Testing hypotheses about a population variance involves a process similar to tests for means or proportions but uses a chi-square test statistic. This method is essential when you want to determine if the variability in a population differs from a specified value, such as in quality control scenarios where variance limits are critical.
To conduct a hypothesis test for population variance, start by defining the null hypothesis (H0) as the population variance (σ2) being equal to a specified value, and the alternative hypothesis (Ha) as the variance being greater than, less than, or not equal to that value, depending on the claim. For example, if a cereal packaging line requires the fill weight variance to be no greater than 0.25 grams squared, and a sample variance is observed, the hypotheses might be:
\(H_0: \sigma^2 = 0.25\)
\(H_a: \sigma^2 > 0.25\)
The test statistic for this hypothesis test is calculated using the formula:
\[\chi^2 = \frac{(n - 1) s^2}{\sigma_0^2}\]

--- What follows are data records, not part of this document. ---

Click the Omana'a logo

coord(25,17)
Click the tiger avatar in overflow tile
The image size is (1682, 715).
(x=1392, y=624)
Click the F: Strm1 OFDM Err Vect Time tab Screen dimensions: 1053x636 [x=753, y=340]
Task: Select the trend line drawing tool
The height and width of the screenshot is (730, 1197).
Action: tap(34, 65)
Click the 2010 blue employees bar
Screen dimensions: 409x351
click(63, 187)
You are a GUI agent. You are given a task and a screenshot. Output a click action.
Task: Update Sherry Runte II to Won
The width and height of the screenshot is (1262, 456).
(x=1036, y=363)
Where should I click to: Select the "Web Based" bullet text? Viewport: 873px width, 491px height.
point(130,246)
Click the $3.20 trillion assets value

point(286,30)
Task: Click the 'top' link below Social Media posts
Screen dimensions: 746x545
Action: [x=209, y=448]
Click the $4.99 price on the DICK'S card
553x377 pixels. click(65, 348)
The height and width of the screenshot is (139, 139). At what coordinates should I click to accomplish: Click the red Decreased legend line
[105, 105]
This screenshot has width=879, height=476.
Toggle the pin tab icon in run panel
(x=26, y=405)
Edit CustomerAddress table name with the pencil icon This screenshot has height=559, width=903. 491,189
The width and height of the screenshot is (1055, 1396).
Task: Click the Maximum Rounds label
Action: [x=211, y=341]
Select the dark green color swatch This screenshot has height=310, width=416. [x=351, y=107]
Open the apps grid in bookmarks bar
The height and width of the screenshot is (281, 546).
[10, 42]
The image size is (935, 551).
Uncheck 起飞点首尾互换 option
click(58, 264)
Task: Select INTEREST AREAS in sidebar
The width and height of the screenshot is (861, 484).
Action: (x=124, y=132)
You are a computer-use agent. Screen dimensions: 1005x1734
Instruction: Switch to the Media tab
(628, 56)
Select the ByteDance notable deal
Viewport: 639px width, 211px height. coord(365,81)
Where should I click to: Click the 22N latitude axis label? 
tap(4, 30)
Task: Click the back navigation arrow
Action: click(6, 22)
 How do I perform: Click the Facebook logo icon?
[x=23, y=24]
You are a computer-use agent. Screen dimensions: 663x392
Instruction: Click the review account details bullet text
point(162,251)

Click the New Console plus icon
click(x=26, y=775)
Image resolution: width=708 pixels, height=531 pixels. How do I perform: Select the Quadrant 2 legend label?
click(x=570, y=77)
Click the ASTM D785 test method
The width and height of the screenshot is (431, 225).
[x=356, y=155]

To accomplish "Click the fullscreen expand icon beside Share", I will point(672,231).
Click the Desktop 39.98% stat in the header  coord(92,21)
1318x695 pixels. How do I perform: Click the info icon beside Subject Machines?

where n is the sample size, s² is the sample variance, and σ₀² is the hypothesized population variance under the null hypothesis. This formula leverages the chi-square distribution, which is appropriate because the sampling distribution of the variance of a normally distributed population follows a chi-square distribution with n - 1 degrees of freedom.
After calculating the chi-square test statistic, determine the degrees of freedom as df = n - 1. Then, find the p-value corresponding to the test statistic and the degrees of freedom. The direction of the test (right-tailed, left-tailed, or two-tailed) depends on the alternative hypothesis. For a greater-than alternative, the p-value is the right-tail probability of the chi-square distribution.
Compare the p-value to the significance level (α). If the p-value is less than α, reject the null hypothesis, indicating sufficient evidence that the population variance differs as specified by the alternative hypothesis. For instance, if α = 0.1 and the p-value is approximately 0.032, the null hypothesis is rejected, supporting the claim that the variance exceeds 0.25 grams squared.
It is crucial to verify the assumptions before drawing conclusions. The sample should be randomly selected, and the population data must be approximately normally distributed, as the chi-square test for variance relies on normality. When these conditions are met, the test results are valid and can inform decisions about population variability.